You've heard the expression: "It was 110 degrees in the shade!" Usually those last three words 'in the shade' are delivered with the breathless pronouncement of someone trying to tell a big fat lie with enough passion that they hope it will be believable.
But in Seligman, Arizona (population 456) I checked a thermometer. It was 110 degrees. Said thermometer was In the shade. Honest.
You'll find Seligman a very pleasurable two hour Route 66 drive away from Kingman -- which is about two hours out of Vegas. When you hit this tiny town the first thing you are going to notice is that it is really different. (Okay. The first thing I noticed as we got out of our air-conditioned car was that it was HOT. Sheree and I concluded it was like breathing inside a pizza oven. Small exaggeration. But it was, after all, 110 degrees in the...well y'know.)
Imagine a town created by aging hippie bikers. There's a pronounced "live and let live" feeling. Each of the shops reflects the personality of its owner and I think that's straight up wonderful.
Take the Rusty Bolt for example. This place caters to bikers. Just bikers. And tourists that wish they were bikers. There's leather. There are black Harley tshirts. There are helmets. There's an asthmatic guy in a black leather vest who smells of smoke, but still wears his white hair in a pony tail behind the counter. I started chatting with him.
I was wondering how a business can sustain itself selling biker stuff in a town that is literally in the middle of nowhere on a highway most of the world has forgotten...although I put my question as diplomatically as possible since he is also a really big asthmatic biker guy.
As he wraps up my new Harley tshirt (since I am one of of the "old guys who has always fancied himself a biker on the inside even though he has never learned how to drive one but still thinks 'live to ride' is a really cool slogan even though he's not entirely sure what it means") he turns flat blue eyes on me.
"It's a great ride, man," he growls. That voice that has seen a lot of smoke and a lot of booze.
At this point I suspect that he knows I am not a biker. The big camera around my neck, my New Orleans tshirt and my natty Tilley hat may have given me away. Still I am buying something from him and he's probably decided not to kill me just yet.
Out front of his store is a biker chick. Actually, she's one of those store dummies dressed like a biker chick. When I arrived, there were several bikers out front taking pictures of each other doing socially unacceptable things to her.
I thought she might make for an interesting picture, but the straight-on shots weren't working. I wanted to do something that would make the picture a little skewed. When I took it from above it made for a much more interesting graphic.
There's a restaurant about a block away from the biker place. Here the guys behind the counter have well rehearsed ways of interacting with customers. It's sort of like walking into a modern Marx Brothers movie.

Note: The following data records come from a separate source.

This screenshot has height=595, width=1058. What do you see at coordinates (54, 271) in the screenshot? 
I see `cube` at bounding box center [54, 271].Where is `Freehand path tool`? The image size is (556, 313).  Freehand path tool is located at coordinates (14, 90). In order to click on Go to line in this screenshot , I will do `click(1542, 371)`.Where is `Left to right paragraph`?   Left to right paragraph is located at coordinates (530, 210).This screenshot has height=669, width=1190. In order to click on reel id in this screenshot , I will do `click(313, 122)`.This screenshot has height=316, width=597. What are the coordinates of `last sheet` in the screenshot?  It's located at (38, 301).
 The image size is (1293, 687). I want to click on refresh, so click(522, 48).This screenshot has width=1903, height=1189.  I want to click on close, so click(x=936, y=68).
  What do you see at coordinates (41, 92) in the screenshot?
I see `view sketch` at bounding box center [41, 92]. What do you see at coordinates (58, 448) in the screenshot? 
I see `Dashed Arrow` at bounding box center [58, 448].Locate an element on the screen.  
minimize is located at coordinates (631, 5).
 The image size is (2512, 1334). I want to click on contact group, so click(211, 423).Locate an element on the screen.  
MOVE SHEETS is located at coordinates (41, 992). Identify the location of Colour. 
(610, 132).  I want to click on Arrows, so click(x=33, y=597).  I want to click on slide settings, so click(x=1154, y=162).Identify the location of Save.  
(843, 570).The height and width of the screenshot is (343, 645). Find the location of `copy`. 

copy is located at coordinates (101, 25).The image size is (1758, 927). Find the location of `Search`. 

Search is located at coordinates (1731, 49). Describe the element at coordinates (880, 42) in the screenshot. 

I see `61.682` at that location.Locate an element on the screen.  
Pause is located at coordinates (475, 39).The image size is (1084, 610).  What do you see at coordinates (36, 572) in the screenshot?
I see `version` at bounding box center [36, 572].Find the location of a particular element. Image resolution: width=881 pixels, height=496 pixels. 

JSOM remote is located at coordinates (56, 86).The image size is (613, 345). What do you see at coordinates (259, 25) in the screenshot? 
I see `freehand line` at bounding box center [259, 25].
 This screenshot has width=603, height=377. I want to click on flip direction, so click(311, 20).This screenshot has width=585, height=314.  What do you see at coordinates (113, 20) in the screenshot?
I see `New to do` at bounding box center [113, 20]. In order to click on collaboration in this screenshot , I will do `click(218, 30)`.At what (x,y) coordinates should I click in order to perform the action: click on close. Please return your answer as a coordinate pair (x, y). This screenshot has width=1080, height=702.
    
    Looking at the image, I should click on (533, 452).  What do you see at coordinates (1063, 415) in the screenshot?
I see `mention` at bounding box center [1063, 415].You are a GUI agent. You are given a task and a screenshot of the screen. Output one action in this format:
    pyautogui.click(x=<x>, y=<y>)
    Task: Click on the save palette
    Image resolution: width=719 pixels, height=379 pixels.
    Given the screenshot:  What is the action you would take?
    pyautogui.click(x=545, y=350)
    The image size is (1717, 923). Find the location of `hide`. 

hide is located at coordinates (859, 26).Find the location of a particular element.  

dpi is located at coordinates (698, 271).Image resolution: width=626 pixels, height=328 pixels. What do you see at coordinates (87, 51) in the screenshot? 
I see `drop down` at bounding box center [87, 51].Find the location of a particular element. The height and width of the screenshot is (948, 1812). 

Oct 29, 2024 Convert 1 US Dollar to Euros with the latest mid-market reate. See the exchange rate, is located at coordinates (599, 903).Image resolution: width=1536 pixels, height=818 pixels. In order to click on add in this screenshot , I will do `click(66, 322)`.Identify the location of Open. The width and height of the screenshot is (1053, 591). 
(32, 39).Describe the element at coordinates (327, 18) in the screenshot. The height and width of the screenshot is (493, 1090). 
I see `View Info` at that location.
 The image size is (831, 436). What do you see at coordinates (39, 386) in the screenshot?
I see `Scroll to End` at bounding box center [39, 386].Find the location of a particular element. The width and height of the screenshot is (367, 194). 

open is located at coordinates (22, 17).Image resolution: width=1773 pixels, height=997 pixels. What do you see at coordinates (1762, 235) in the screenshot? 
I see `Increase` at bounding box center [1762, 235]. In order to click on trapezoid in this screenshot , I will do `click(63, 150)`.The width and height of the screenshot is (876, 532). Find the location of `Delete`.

A tourist asked for a straw. The guy behind the counter brings out a handful of real straw. Get it? If you ask for a napkin, they bring up a two options ("New or gently used?" he asks.)
After I placed my order for a cheeseburger and a peanut butter flavored malt (you just shush...) he asked me if I wanted mustard. I said I did and he pointed a mustard bottle at me and a jet of yellow squirted out of it and onto my favorite New Orleans tshirt.
For a second my brain does not comprehend this. Then I get mad. Then I realize that the yellow stuff is actually a yellow string. We both have a good laugh about that. (It is a good thing that I wasn't wearing my biker tshirt. If I had been, he would have been a dead man.)
I don't believe that travel pics always have to be the artsy variety. Don't get me wrong -- I can get as artsy as they next pretend biker in a Harley tshirt. But often something as a documentary shot of something as simple as a door can make a great subject.
Click on the yellow door and have a look at it. (This makes each picture it's original size. Isn't technology grand?) Do you see the two knobs? How about the hundreds of stickers? There's no place for a Rule of Fourths here. It's all just interesting stuff.
I find I can look at this one for a while. When I do, I will remember the heat. I'll remember that a peanut butter malt turns into a milkshake in about eighteen seconds. I will remember an enchanting couple of hours spent in Seligman, AZ -- a place that crackles with personality and that very special Route 66 magic.